Python package for causal discovery based on LiNGAM.

https://sites.google.com/view/sshimizu06/lingam

MIT License

366 stars 56 forks source link

Skewed Data Distributions and Homoscedasticity #81

Open vdemchenko3 opened 1 year ago

vdemchenko3 commented 1 year ago

Hi,

I'm wondering what's the best approach for data that is highly right-skewed. Is it best to take a log transform of it to make it more "normal" or does DirectLiNGAM deal with skewed data? The causal graphs are substantially different if I take the log and then normalise the data compared to only normalising the data and keeping the skewed distribution. I couldn't find the implementations of Hyvarinen & Smith 2013 for skewed data.

Also, my understanding is that LiNGAM is specifically made for non-Gaussian distributions, but I'm a bit confused about how this impacts the adjacency matrix computation using linear regression since from my understanding non-Gaussian distributions violate homoscedasticity.

Any clarity on these two topics would be greatly appreciated!

sshimizu2006 commented 1 year ago

You don't have to take a log transform to make variables more normal. Non-Gaussianty itself does not necessarily violate homoscedasticity (constant variance).

vdemchenko3 commented 1 year ago

Hi,

Thank you for your reply!

What about scaling the data such that all variables are [0,1]? I've ran analyses both with scaling and not scaling finding significantly different DAGs.

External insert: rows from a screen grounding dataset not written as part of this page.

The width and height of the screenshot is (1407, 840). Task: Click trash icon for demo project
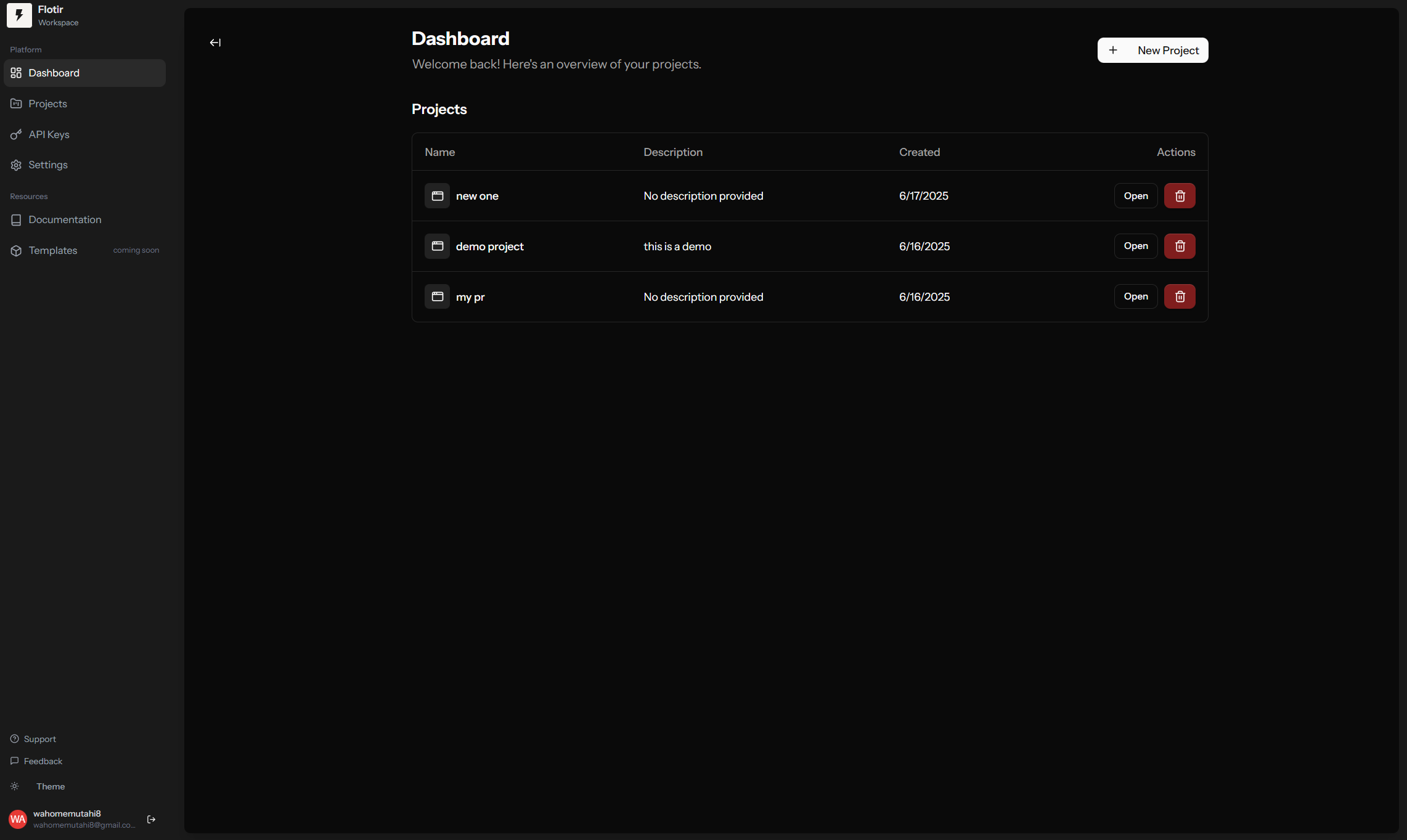1180,247
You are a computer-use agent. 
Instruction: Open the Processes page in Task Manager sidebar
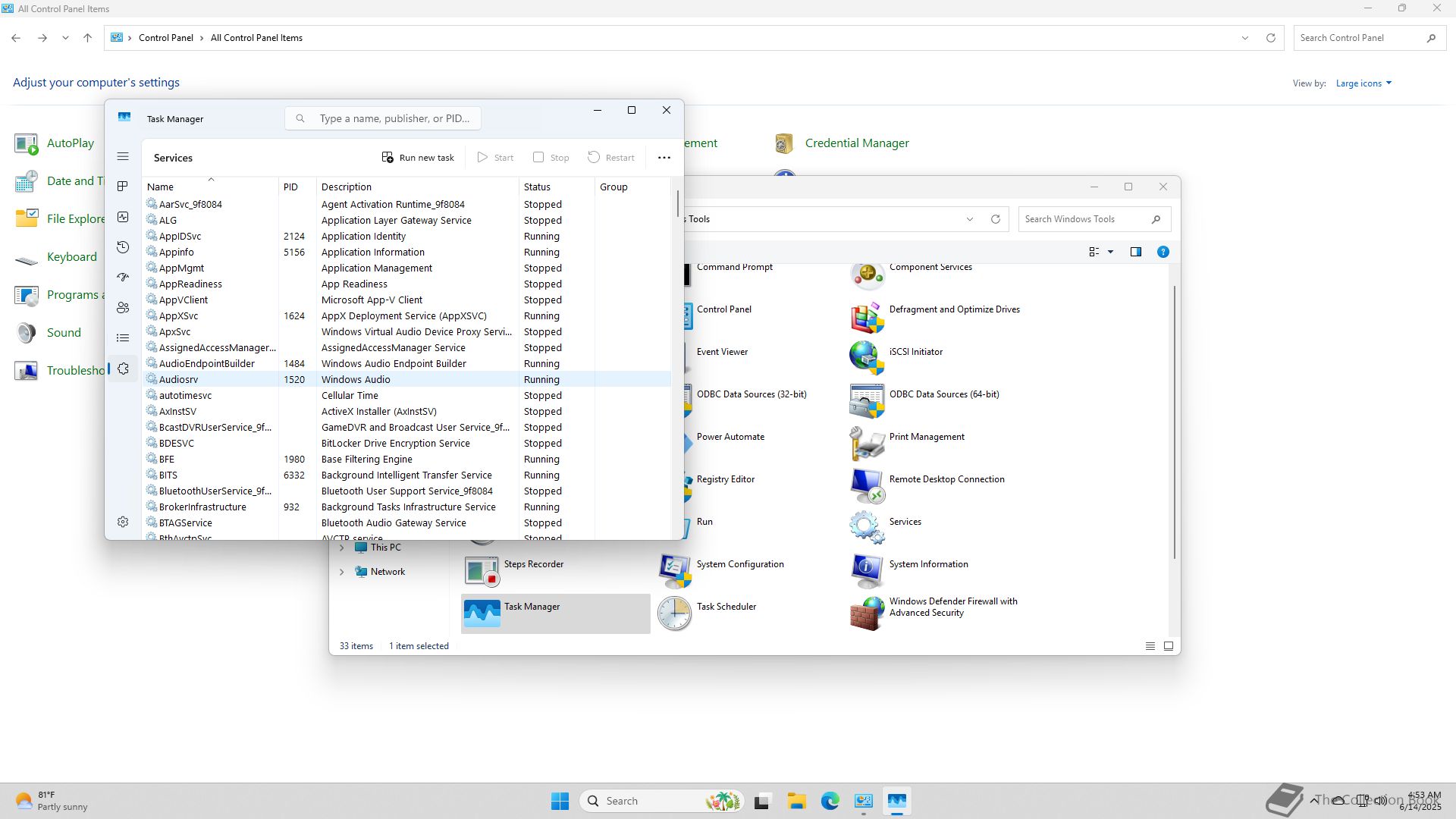[x=123, y=187]
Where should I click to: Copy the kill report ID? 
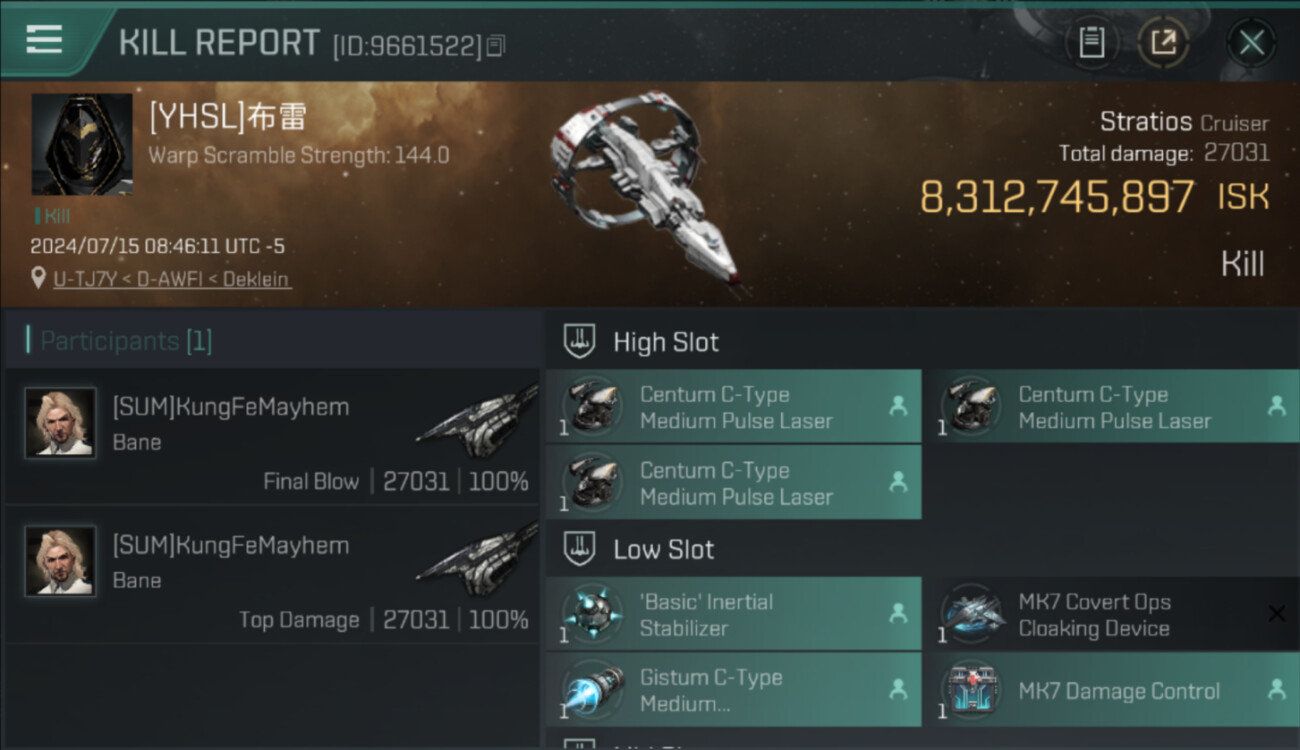[497, 45]
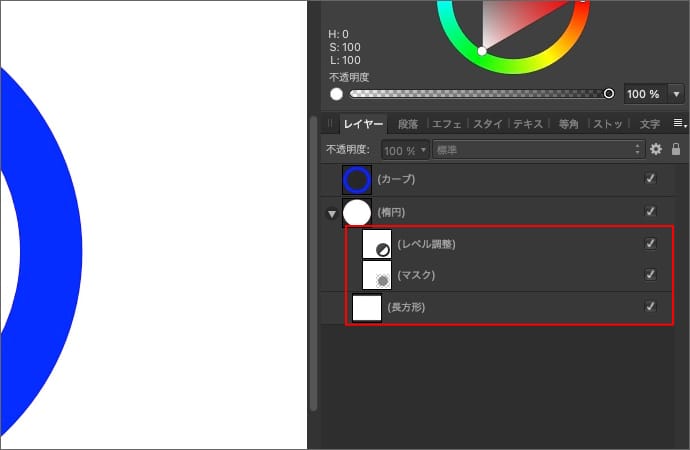Open the color opacity 100 % dropdown arrow
This screenshot has width=690, height=450.
point(676,94)
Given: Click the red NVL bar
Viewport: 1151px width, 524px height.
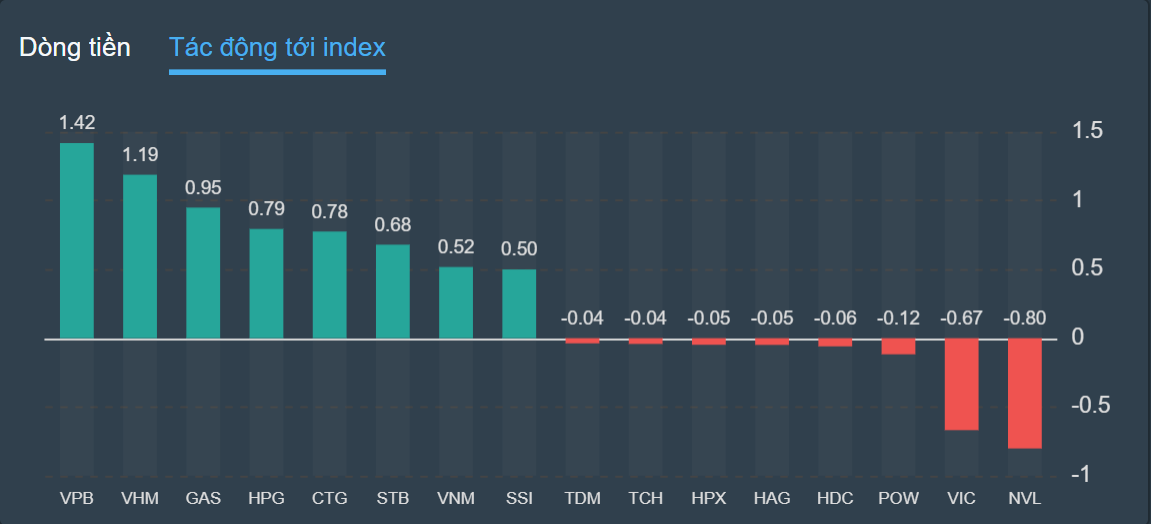Looking at the screenshot, I should click(x=1025, y=394).
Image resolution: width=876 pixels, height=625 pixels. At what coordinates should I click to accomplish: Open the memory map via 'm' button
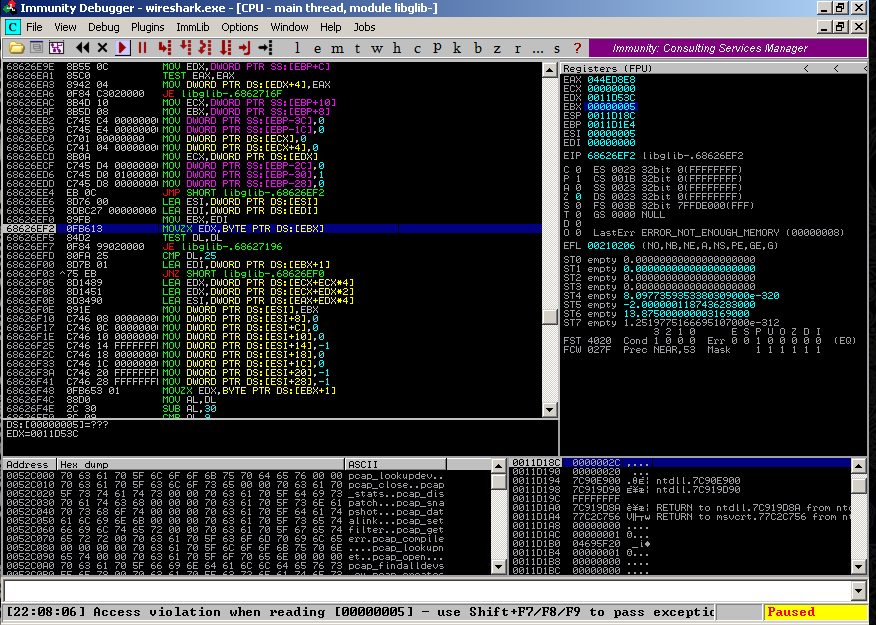coord(339,48)
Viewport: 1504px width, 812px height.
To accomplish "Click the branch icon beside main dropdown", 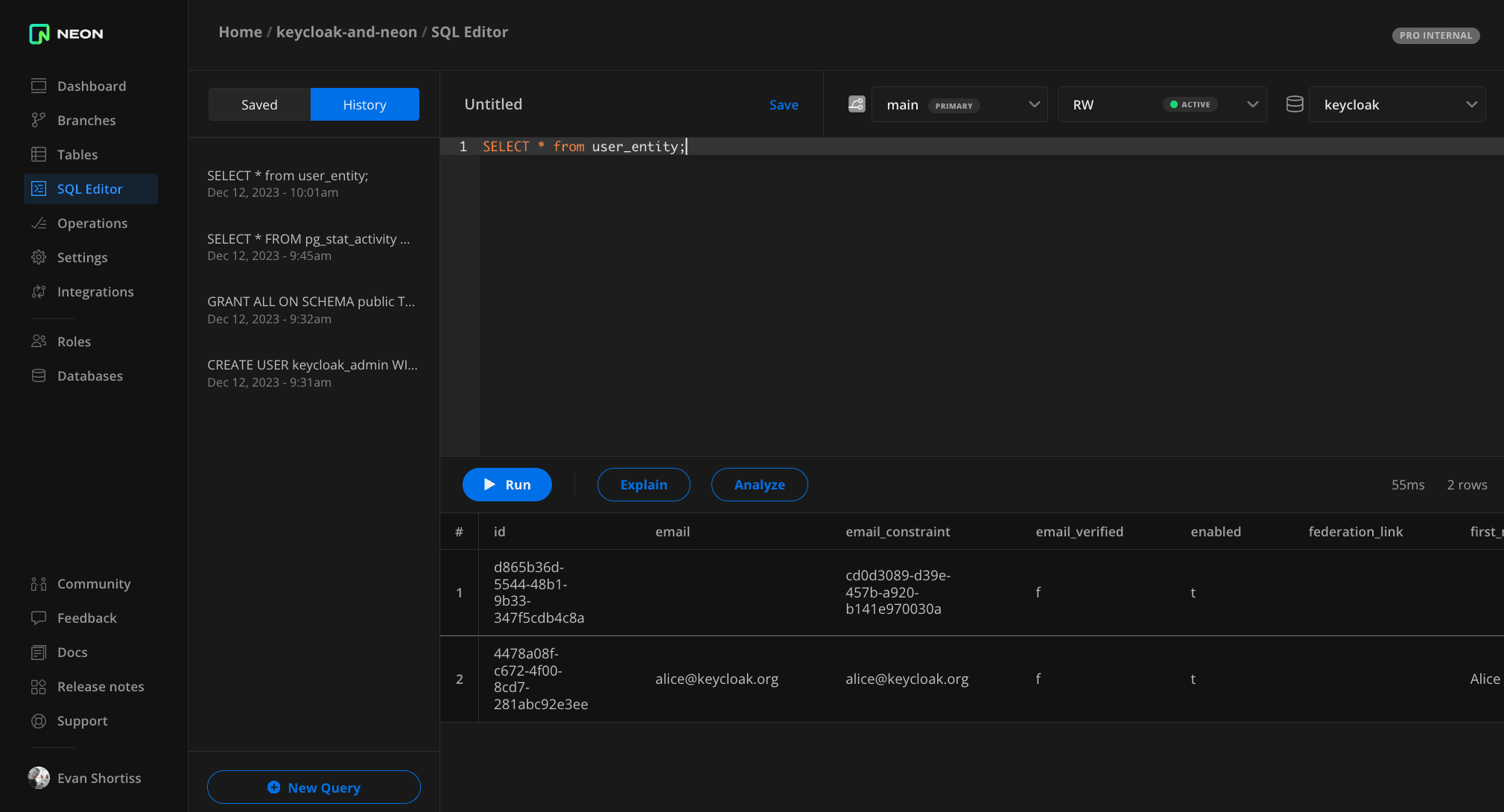I will point(857,104).
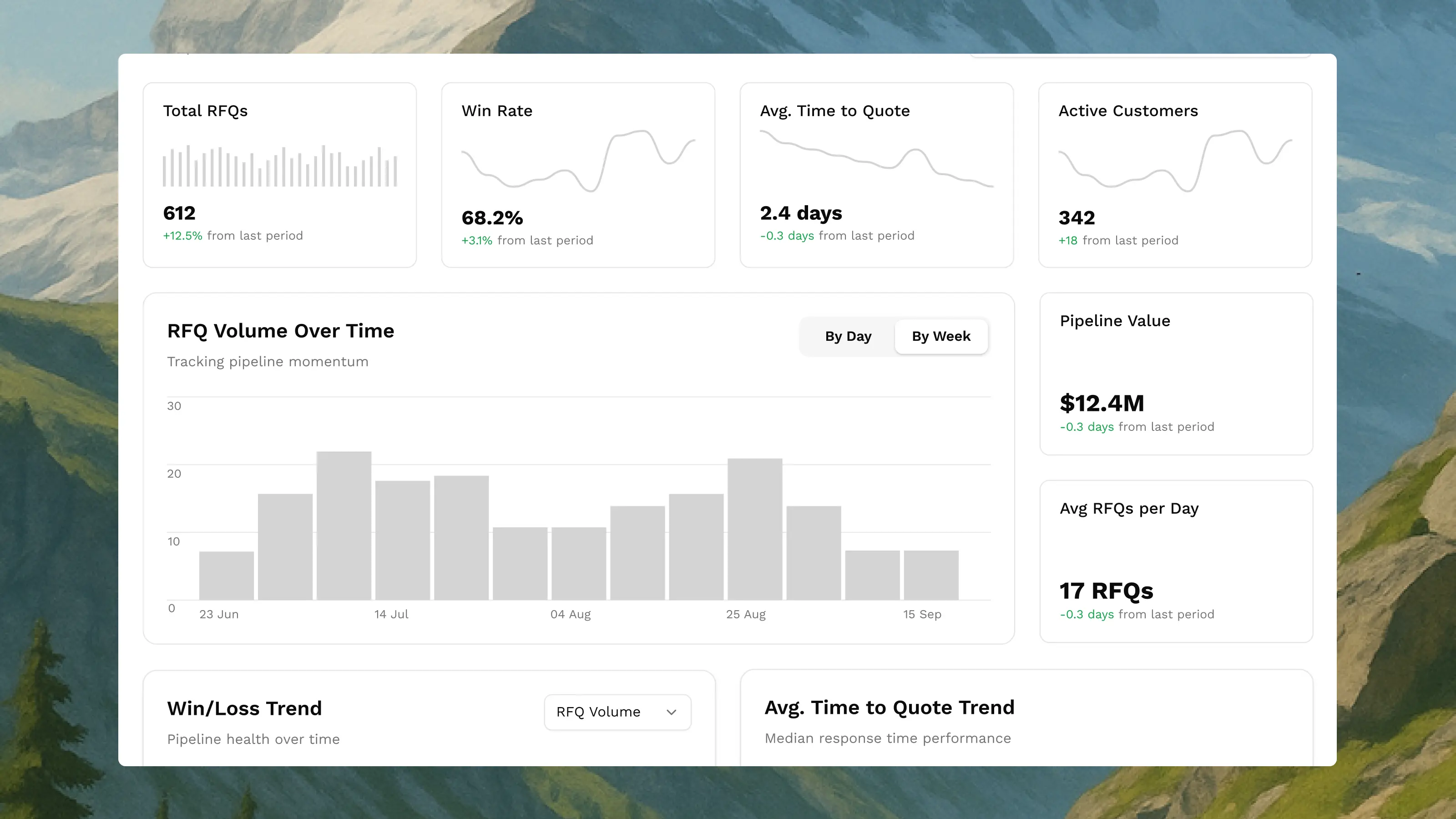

sshimizu2006 commented 1 year ago

If you transform your data, the data-generating process will change. That would be the reason you get different results.

vdemchenko3 commented 1 year ago

I see so is the suggestion to not change the data at all (no minmax scaling, no log transforms) before running causal discovery?

sshimizu2006 commented 1 year ago

Well, my point is that it depends on the class of the data generation process you assume.

vdemchenko3 commented 1 year ago

Could you elaborate a bit on that? I'm mostly working with survey-type data where respondents answer various questions.

sshimizu2006 commented 1 year ago

Ok, well, my suggestion is that you can do log transforms if you find that previous works in your field do that, but it would be better not to do minmax scaling.

vdemchenko3 commented 1 year ago

Why is it better not to do minmax scaling?

sshimizu2006 commented 1 year ago

I don't have a strong reason. Just because I don't often see minmax scaling is used in the context of causal discovery. The point is that if you do some transformation and apply LiNGAM for example, it means that you are assuming a linear non-Gaussian model for the transformed data. It is necessary to think about the validity.